M.S. 5. Yüzyılda Germenler, ardından Vandallar, Vizigotlar. Bunlar da uzun süre hakim olup Hıristiyanlığı yaymışlar.
M.S. 711’de Afrika’dan gelen Müslümanlar (Mağribiler) 8. Asırdan 10. Asra kadar İspanya’ya hakim olmuş, Endülüs uygarlığını kurmuşlar. Üniversiteler açarak ilim merkezi oluşturmuş ve pek çok alanda ilerleme sağlamışlar.
“Endülüs” İber Yarımadası’nda Arapların etkisinde bulunan bölgelere verilen isim.
11.Yüzyıldan sonra Kuzeydeki Hıristiyan krallıklar, Endülüs’ü ele geçirmiş ve Katolik hükümdar Aragonlu Fernando ile Kastilyalı İsabel’in 1469 yılındaki evliliği İspanya’yı birleştirmiş. 1492’de de Granada’yı ele geçirmişler.
1492’de İspanyol Kraliyet ailesinin kapısını 7 yıldır aşındıran ve onlardan sağladığı 7 gemi ile yola çıkan Cenevizli İtalyan Kristof Kolomb Amerika’yı keşfediyor. Devamında İspanyollar, Yeni Dünya uygarlıklarını yağmalıyor.
1920’lerde diktatörlük,1930’larda cumhuriyet yönetimi kuruluyor. 1936’da milliyetçi generaller hükümete karşı ayaklanarak İspanya iç savaşına yol açıyorlar. General Franko önderliğindeki Milliyetçiler, Madrid’in dışında, Cumhuriyetçiler tarafından durduruluyor. Ancak Hitler ve Mussolini’nin desteği ile zafere ulaşıyorlar.1939’da Madrid de düşüyor. Savaştan sonra binlerce Cumhuriyetçi idam ediliyor. 1 milyon civarında Cumhuriyetçi de ülkeyi terkediyor.

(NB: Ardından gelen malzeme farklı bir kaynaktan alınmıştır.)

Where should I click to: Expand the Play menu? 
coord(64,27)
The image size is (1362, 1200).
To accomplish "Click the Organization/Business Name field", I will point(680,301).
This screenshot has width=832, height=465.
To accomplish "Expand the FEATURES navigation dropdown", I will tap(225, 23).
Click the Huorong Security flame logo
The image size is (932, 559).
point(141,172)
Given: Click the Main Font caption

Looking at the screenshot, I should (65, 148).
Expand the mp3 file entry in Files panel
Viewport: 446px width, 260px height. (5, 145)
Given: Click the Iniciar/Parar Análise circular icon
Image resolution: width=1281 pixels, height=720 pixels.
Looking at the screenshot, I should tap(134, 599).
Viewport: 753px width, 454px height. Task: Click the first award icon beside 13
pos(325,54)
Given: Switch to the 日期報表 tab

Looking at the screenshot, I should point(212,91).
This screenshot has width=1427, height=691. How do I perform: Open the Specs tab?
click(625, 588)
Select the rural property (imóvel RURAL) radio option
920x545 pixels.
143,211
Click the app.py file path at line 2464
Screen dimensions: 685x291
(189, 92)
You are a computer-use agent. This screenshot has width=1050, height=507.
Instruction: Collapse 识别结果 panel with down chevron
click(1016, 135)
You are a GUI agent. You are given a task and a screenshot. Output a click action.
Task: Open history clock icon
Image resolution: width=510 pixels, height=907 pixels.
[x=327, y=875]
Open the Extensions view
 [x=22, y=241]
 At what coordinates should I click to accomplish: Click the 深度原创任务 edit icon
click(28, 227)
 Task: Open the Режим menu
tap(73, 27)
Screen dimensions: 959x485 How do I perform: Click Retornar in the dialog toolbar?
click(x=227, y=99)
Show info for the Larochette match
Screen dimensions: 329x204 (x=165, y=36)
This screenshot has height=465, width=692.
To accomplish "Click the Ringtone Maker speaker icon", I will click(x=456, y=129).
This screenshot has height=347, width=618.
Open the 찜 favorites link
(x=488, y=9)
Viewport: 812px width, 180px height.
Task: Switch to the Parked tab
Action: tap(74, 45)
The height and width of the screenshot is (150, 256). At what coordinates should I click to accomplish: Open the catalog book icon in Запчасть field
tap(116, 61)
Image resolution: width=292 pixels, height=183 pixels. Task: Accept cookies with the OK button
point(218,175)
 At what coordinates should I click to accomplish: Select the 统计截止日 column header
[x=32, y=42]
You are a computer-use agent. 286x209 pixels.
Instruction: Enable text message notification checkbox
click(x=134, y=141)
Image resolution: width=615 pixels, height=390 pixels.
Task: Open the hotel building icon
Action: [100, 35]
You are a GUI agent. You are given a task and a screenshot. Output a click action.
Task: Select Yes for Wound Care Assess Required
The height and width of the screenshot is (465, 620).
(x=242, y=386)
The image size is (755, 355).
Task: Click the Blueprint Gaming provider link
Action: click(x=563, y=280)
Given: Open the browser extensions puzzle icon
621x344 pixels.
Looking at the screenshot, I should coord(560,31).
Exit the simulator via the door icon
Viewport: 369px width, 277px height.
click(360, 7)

1939-1975 arası General Franko, ölünceye kadar baskıcı, faşist bir yönetimle ülkeyi idare ediyor. O zamandan bu yana ise anayasal monarşi ile yönetilmekte.
İspanya 17 özerk bölgeden oluşuyor. Hepsinin ayrı başkenti ve bayrağı var. İspanya’nın ortak bayrağı sarı-kırmızı çizgili. Ülkenin başkenti Madrid.
İspanya’nın ana gelir kaynağı turizm ve tarım. Kişi başına düşen milli gelir 33.000 dolar. (Bizim üç katımız) Ülkenin nüfusu 44 milyon. Gelen turist sayısı 60 milyon.
İspanya hakkındaki bu genel bilgilerden sonra, rehberimiz bugün ulaştığımız Barselona ile ilgili bilgileri sıralamaya başlamıştı.
Barselona en çok turist çeken liman kenti. 4 milyon nüfusu var. Üykenin itici gücü, Katalonya özerk bölgesinin başkenti.
Otobüsümüzle Barselona’dan kuzeye doğru 180 km. katederek ulaştığımız Gerona (Cirona) yakınındaki Figueres kasabasındaki ünlü İspanyol ressam Salvador Dali’nin, eski tiyatro binasından dönüştürülmüş Müzesi, ilk hedefimizdi.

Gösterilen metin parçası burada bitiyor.